Kevin Warsh asumió el 18 de septiembre de 2026 como presidente del Federal Reserve (Fed), reemplazando a Jerome Powell en un momento crítico para la economía estadounidense. Su llegada ha generado expectativas en los mercados, especialmente en relación a posibles cambios en la política monetaria, dado que Warsh ha sido un crítico de la expansión del balance del Fed y de las políticas de estímulo implementadas tras la crisis de 2008 y la pandemia. Los inversores están atentos a si Warsh cederá a las presiones políticas, especialmente las del expresidente Donald Trump, quien lo nominó y ha abogado por recortes en las tasas de interés.

Warsh, quien formó parte del Fed entre 2006 y 2011, ha enfatizado la importancia de la independencia del banco central, un principio que ha defendido en sus discursos. Sin embargo, también ha comenzado a alinearse con algunas de las críticas de Trump sobre la política monetaria, sugiriendo que el Fed ha perdido credibilidad al no anticipar adecuadamente la inflación post-pandemia. Esta situación se complica por el reciente aumento de la inflación en EE. UU., impulsada por el alza en los precios de la energía, lo que limita el margen para recortes de tasas.

La inflación en EE. UU. ha mostrado signos de reactivación, lo que ha llevado a los analistas a prever que el Fed mantendrá las tasas elevadas por más tiempo. Esto podría tener un impacto directo en los mercados emergentes, incluido Brasil, donde la tasa de interés estadounidense actúa como un referente para el costo del capital.
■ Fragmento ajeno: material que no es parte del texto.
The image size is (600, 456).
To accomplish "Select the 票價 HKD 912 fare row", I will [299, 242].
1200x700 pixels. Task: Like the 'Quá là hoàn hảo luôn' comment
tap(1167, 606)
Un entorno de tasas más altas en EE. UU. tiende a fortalecer el dólar, lo que podría presionar el tipo de cambio del real brasileño y limitar el flujo de capital hacia el país.
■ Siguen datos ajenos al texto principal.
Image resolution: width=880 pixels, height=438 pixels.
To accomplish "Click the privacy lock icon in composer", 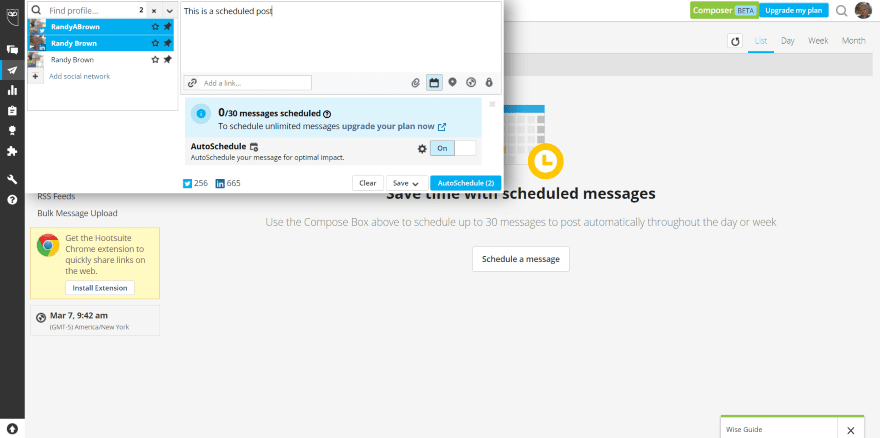I will click(x=489, y=83).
Para los inversores brasileños, la llegada de Warsh al Fed podría influir en una variedad de activos, desde el dólar hasta el Ibovespa. Un perfil más hawkish de Warsh, que prioriza la inflación y la credibilidad institucional, podría reducir el riesgo de recortes de tasas impulsados por la presión política. Sin embargo, esto también significa que los rendimientos de los bonos del Tesoro de EE. UU. podrían permanecer elevados, lo que desincentivaría la inversión en mercados más volátiles como el brasileño.

A futuro, será crucial observar cómo Warsh maneja la comunicación del Fed y si implementa cambios en la estrategia de forward guidance. La próxima reunión del Comité Federal de Mercado Abierto (FOMC) está programada para el 1 y 2 de noviembre de 2026, donde se espera que se discutan las proyecciones de tasas. Los inversores deberán estar atentos a las señales que puedan indicar un cambio en la política monetaria y su posible impacto en el flujo de capital hacia Brasil y en el comportamiento del dólar en el mercado local.